Emil Selenka (27 February 1842 – 20 February 1902) was a German zoologist. He is known for his research on invertebrates and apes and the scientific expeditions he organized to Southeast Asia and South America.

== Life ==
Selenka was born on 27 February 1842 in Braunschweig. He was the son of bookbinder Johannes Selenka (1801–1871). He studied natural history at the University of Göttingen, and following a graduate dissertation on Holothuroidea, he remained at the University of Göttingen as an assistant to Wilhelm Moritz Keferstein (1833-1870). His research was in this period mainly on the anatomy, taxonomy and embryology of marine invertebrates, especially organisms from the phylum Echinodermata. In 1868, he became a professor of zoology and comparative anatomy at Leiden University, followed by a professorship at the University of Erlangen in 1874. In 1895, he was given an honorary professorship at the Ludwig-Maximilians-Universität München. He was co-founder of the journal Biologisches Zentralblatt.

His later research was on mammals. He studied the early development of the embryo and the development of the germ layer in mammals, and did comparative anatomic research on apes, especially gibbons and orangutans. He found evidence that the lateral distribution of orangutan races was caused by geographic isolation (a process called allopatric speciation). Selenka also examined the evolution of marsupials and their morphologic relation with reptiles. One problem he was interested in, was the evolutionary relation between Australian and South American marsupials.

In order to collect material, Selenka organized expeditions to tropical countries. In 1877, he undertook an expedition to Brazil. From 1892, he led an expedition that lasted two years to Southeast Asia, it visited Ceylon, the Dutch East Indies, Japan, China and Australia. Among the participants was his second wife, the zoologist and feminist Margarethe Selenka (1860-1922), whom he married in 1893. When Selenka became severely ill during his stay in the Dutch East Indies and had to return to Germany, his wife continued exploring the jungles of Borneo by herself.

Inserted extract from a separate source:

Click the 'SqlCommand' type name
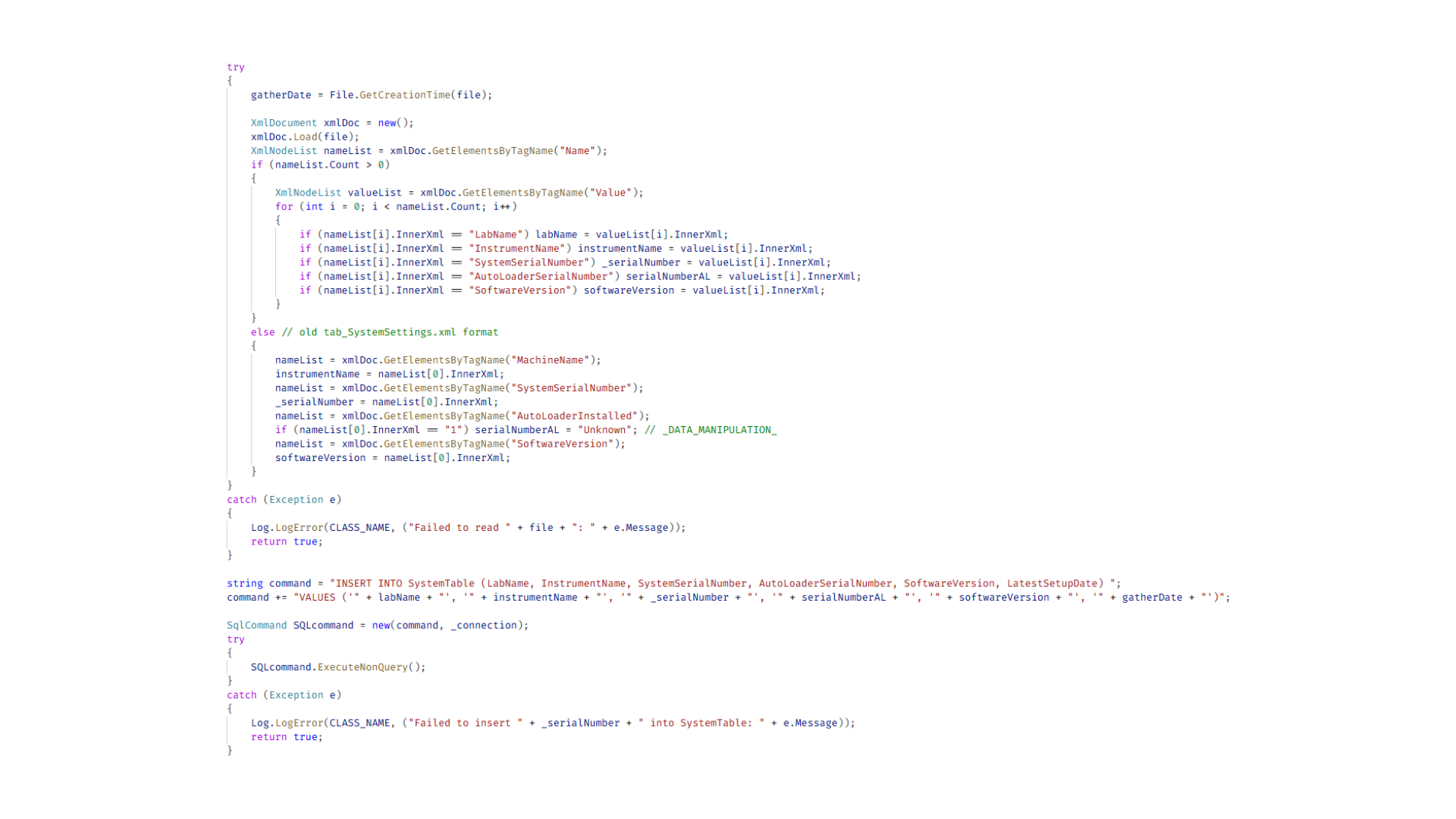The width and height of the screenshot is (1456, 819). click(x=256, y=625)
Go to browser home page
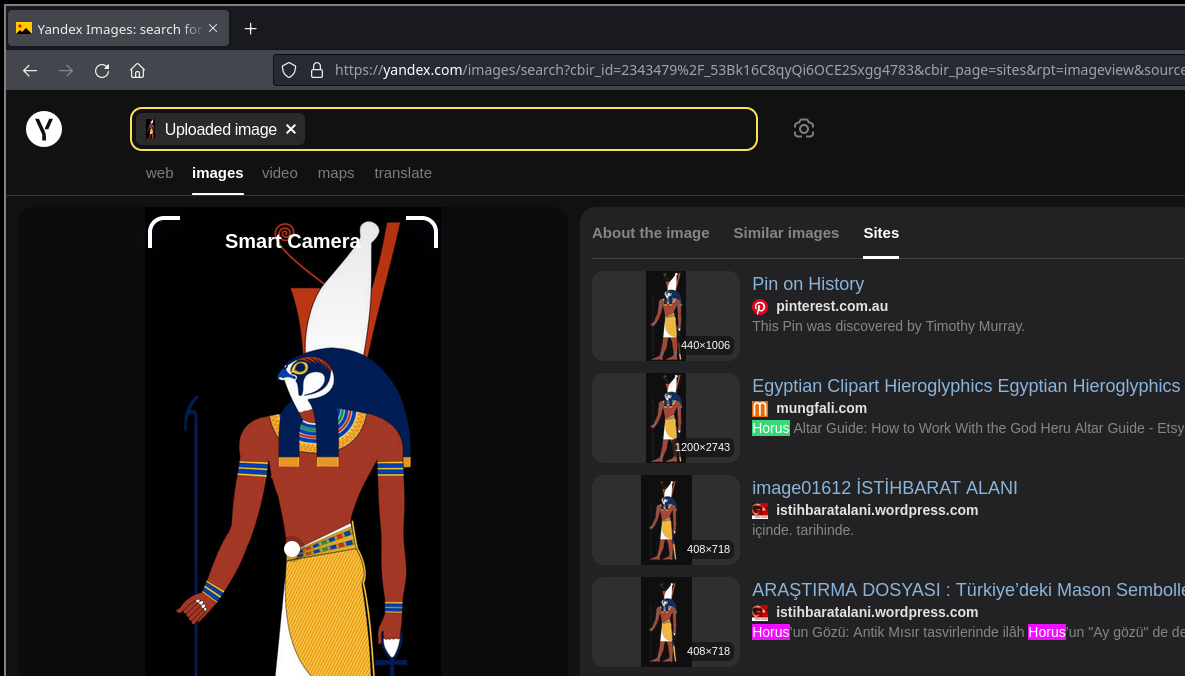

The couple wrote a report of their journeys together, titled "Sonnige Welten- Ostasiatische Reiseskizzen". Other publications by Emil Selenka are:
- Beiträge zur Anatomie und Systematik der Holothurien, (1867).
- Zoologische Studien, (1878).
- Studien über Entwickelungsgeschichte der Thiere, (12 volumes, 1883–1913, with Ambrosius Hubrecht).
- "Report on the Gephyrea, collected by H.M.S. Challenger during the years 1873-1876"; (published in English, 1885).
- Zoologisches Taschenbuch für Studierende zum Gebrauch bei Vorlesungen und praktischen Übungen zusammengestellt, (1897).

Between 1873 and 1874 and again from 1889 Selenka was a member of the Royal Netherlands Academy of Arts and Sciences.

He died on 20 February 1902 in Munich.

== Literature ==
  - 1922
    Emil Selenka, ein Gedenkblatt zur achtzigsten Wiederkehr seines Geburtstages am 27. Februar, Naturwissenschaften 10(8), pp 179-181.